[PATCH] Expand continue_on_error to select which type of error to allow

[Date Prev][Date Next][Thread Prev][Thread Next][Date Index][Thread Index]

 



This expands the continue_on_error option to take a string specifying
what type of error to continue on, breaking out errors into read,
write, and verify.  (Sync, trim, and anything else not specifically a
read are considered write operations for the sake of error
continuation.)

Backwards compatibility is retained by allowing =0 and =1 values to
specify none and all, respectively.

diff --git a/HOWTO b/HOWTO
index 2403a5c..ac7e729 100644
--- a/HOWTO
+++ b/HOWTO
@@ -1170,7 +1170,7 @@ gtod_cpu=int	Sometimes it's cheaper to dedicate
a single thread of
 		uses. Fio will manually clear it from the CPU mask of other
 		jobs.

-continue_on_error=bool	Normally fio will exit the job on the first observed
+continue_on_error=str	Normally fio will exit the job on the first observed
 		failure. If this option is set, fio will continue the job when
 		there is a 'non-fatal error' (EIO or EILSEQ) until the runtime
 		is exceeded or the I/O size specified is completed. If this
@@ -1179,6 +1179,24 @@ continue_on_error=bool	Normally fio will exit
the job on the first observed
 		given in the stats is the first error that was hit during the
 		run.

+		The allowed values are:
+
+			none	Exit on any IO or verify errors.
+
+			read	Continue on read errors, exit on all others.
+
+			write	Continue on write errors, exit on all others.
+
+			io	Continue on any IO error, exit on all others.
+
+			verify	Continue on verify errors, exit on all others.
+
+			all	Continue on all errors.
+
+			0		Backward-compatible alias for 'none'.
+
+			1		Backward-compatible alias for 'all'.
+
 cgroup=str	Add job to this control group. If it doesn't exist, it will
 		be created. The system must have a mounted cgroup blkio
 		mount point for this to work.
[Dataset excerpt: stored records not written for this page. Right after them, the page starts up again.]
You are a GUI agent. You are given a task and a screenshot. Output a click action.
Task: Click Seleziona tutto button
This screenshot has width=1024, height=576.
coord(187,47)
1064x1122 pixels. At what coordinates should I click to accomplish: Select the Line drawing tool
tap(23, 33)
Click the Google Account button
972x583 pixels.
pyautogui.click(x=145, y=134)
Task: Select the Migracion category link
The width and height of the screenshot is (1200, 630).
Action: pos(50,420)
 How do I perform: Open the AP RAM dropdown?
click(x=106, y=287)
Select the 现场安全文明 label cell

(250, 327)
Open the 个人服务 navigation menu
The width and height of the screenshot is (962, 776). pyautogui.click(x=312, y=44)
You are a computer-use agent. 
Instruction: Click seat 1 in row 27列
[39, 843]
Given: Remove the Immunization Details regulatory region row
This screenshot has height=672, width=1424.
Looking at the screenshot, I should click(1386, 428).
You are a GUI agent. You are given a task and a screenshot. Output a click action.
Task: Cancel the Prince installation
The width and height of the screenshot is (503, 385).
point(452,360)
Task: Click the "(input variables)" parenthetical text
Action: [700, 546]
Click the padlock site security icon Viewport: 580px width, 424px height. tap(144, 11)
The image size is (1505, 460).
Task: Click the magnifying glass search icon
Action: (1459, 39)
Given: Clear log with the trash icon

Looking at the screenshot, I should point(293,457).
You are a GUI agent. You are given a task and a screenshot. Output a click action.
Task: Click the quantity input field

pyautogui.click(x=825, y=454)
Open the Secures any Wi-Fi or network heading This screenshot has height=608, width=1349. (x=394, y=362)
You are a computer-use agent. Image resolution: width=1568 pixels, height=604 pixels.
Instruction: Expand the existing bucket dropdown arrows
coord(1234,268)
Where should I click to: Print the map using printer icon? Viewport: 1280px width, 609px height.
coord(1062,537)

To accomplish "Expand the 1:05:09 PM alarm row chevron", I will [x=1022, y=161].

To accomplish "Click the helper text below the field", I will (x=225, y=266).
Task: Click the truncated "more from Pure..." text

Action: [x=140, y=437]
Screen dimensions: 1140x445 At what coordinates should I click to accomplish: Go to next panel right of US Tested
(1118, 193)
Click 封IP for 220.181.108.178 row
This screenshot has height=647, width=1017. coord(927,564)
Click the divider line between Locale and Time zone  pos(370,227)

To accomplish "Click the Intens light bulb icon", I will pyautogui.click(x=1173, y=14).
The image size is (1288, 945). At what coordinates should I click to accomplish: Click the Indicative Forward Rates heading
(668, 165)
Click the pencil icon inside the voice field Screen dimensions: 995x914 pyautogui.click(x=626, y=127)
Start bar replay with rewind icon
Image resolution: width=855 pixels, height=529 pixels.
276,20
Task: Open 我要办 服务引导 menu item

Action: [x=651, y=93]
If your system doesn't have it
diff --git a/fio.c b/fio.c
index 5b58ab8..8702086 100644
--- a/fio.c
+++ b/fio.c
@@ -452,21 +452,22 @@ static inline void update_tv_cache(struct thread_data *td)
 		__update_tv_cache(td);
 }

-static int break_on_this_error(struct thread_data *td, int *retptr)
+static int break_on_this_error(struct thread_data *td, enum fio_ddir ddir,
+			       int *retptr)
 {
 	int ret = *retptr;

 	if (ret < 0 || td->error) {
 		int err;

-		if (!td->o.continue_on_error)
-			return 1;
-
 		if (ret < 0)
 			err = -ret;
 		else
 			err = td->error;

+		if (!(td->o.continue_on_error & td_error_type(ddir, err)))
+			return 1;
+
 		if (td_non_fatal_error(err)) {
 		        /*
 		         * Continue with the I/Os in case of
@@ -612,7 +613,7 @@ sync_done:
 			break;
 		}

-		if (break_on_this_error(td, &ret))
+		if (break_on_this_error(td, io_u->ddir, &ret))
 			break;

 		/*
@@ -678,6 +679,7 @@ static void do_io(struct thread_data *td)
 		int min_evts = 0;
 		struct io_u *io_u;
 		int ret2, full;
+		enum fio_ddir ddir;

 		if (td->terminate)
 			break;
@@ -696,6 +698,8 @@ static void do_io(struct thread_data *td)
 		if (!io_u)
 			break;

+		ddir = io_u->ddir;
+
 		/*
 		 * Add verification end_io handler, if asked to verify
 		 * a previously written file.
@@ -774,7 +778,7 @@ sync_done:
 			break;
 		}

-		if (break_on_this_error(td, &ret))
+		if (break_on_this_error(td, ddir, &ret))
 			break;

 		/*
diff --git a/fio.h b/fio.h
index cc1f65f..4733990 100644
--- a/fio.h
+++ b/fio.h
@@ -65,6 +65,17 @@ enum {
 	RW_SEQ_IDENT,
 };

+/*
+ * What type of errors to continue on when continue_on_error is used
+ */
+enum error_type {
+        ERROR_TYPE_NONE = 0,
+        ERROR_TYPE_READ = 1 << 0,
+        ERROR_TYPE_WRITE = 1 << 1,
+        ERROR_TYPE_VERIFY = 1 << 2,
+        ERROR_TYPE_ANY = 0xffff,
+};
+
 struct bssplit {
 	unsigned int bs;
 	unsigned char perc;
@@ -227,7 +238,7 @@ struct thread_options {
 	/*
 	 * I/O Error handling
 	 */
-	unsigned int continue_on_error;
+	enum error_type continue_on_error;

 	/*
 	 * Benchmark profile type
@@ -520,6 +531,15 @@ static inline void fio_ro_check(struct
thread_data *td, struct io_u *io_u)

 #define td_non_fatal_error(e)	((e) == EIO || (e) == EILSEQ)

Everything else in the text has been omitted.